Trailer	Example	Rationale
`Source`	`Source: ai`	Who initiated the change -- `ai`, `human`, `system`, or `unknown`. Enables filtering commit history by actor type (e.g., "show me all AI-generated changes").
`Command`	`Command: add_node`	Which command produced the change. Enables tracing what action caused a specific file mutation, even months later.
`Changeset`	`Changeset: a1b2c3d4`	Correlates commits that belong to the same batch dispatch. When an AI dispatches 5 commands in a batch, all 5 commits share the same Changeset ID, making it possible to revert or review the entire batch as a unit.

19.3 Commit Format

cmd: add_node {'x': 100, 'y': 200}

Source: ai
Command: add_node
Changeset: a1b2c3d4

The commit author is set from DispatchContext.author (e.g., claude-agent <claude-agent@productengine>), providing a second axis of attribution alongside the Source trailer.

---

20. Starlark as the Canonical Handler Language

20.1 The Decision

Starlark is the only implemented handler language (see section 12). It is the canonical language that AI agents generate when creating or modifying plugins at runtime.

20.2 Why Starlark

Python syntax. Starlark is a dialect of Python. An AI that knows Python already knows Starlark. There is no new syntax to learn, no new idioms to generate. This eliminates an entire class of AI generation errors -- the AI does not need to context-switch between languages.

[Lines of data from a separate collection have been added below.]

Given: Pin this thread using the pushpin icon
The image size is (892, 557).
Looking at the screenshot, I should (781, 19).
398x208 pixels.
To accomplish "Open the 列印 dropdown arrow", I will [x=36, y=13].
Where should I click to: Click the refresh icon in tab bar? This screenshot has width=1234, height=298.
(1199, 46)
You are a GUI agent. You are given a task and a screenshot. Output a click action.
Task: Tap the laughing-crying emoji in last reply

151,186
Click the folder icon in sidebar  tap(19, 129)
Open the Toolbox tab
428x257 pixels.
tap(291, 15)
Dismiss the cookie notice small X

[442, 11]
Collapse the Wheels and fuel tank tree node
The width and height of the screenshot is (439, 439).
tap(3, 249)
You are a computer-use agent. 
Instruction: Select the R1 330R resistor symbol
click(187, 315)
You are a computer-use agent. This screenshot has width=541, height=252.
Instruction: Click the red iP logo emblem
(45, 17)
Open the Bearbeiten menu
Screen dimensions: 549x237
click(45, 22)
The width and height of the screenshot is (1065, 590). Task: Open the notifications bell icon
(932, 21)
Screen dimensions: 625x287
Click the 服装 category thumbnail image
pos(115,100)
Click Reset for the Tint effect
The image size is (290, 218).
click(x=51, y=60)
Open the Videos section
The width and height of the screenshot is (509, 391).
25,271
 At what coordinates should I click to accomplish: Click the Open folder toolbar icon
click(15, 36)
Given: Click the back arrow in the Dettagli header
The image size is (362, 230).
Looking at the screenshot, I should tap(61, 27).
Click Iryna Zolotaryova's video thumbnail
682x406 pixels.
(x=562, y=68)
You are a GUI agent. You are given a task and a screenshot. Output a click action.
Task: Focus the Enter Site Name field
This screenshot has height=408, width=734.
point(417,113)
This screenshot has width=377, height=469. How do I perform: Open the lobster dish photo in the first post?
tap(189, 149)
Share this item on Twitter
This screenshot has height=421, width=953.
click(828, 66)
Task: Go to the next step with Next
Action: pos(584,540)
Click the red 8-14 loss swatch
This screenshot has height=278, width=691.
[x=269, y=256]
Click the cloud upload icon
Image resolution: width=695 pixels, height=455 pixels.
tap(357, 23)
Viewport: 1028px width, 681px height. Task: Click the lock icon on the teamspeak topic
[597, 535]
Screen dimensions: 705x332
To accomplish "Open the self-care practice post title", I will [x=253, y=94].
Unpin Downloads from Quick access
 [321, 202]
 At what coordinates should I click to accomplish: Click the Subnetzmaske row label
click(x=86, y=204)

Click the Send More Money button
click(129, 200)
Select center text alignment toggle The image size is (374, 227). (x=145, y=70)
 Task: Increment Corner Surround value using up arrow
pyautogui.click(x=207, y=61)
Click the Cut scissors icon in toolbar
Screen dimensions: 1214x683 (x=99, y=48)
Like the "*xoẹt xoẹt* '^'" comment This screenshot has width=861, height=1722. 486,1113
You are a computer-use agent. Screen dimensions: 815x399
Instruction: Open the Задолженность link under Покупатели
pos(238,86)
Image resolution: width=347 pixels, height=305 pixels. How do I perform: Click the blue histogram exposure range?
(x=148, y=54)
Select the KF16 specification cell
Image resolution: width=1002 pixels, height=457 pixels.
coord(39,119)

Hermetic sandbox by design. Starlark has no I/O, no imports beyond what the framework explicitly provides, no network access, no filesystem access, no side effects. A malicious or buggy Starlark handler cannot read files, open sockets, or modify global state. This is not a sandbox bolted on after the fact -- Starlark was designed for this from the ground up (it was created by Google for the Bazel build system, where untrusted BUILD files must be safe to evaluate).

Trivial hot-reload. Starlark evaluation is stateless -- there is no module-level state to preserve across reloads. The framework can unload and reload a handler file by simply re-evaluating it. Python handlers require careful module unloading (importlib.reload, clearing sys.modules entries) and can hold module-level state that is lost on reload.

Starlark-in-payload. The AI can send Starlark source code in a dispatch payload, and the framework writes it to disk, compiles it, and registers it as a command -- all within a single dispatch. This enables runtime command creation without pre-existing handler files. The safety guarantee makes this viable: no amount of Starlark code can escape the sandbox.

20.3 What Starlark Cannot Do

Starlark handlers cannot perform I/O, call external services, or access the filesystem. When Python handler support is added in the future, plugins that need I/O capabilities will be able to use Python handlers. The framework's handler contract (state -> new_state) will be the same regardless of language.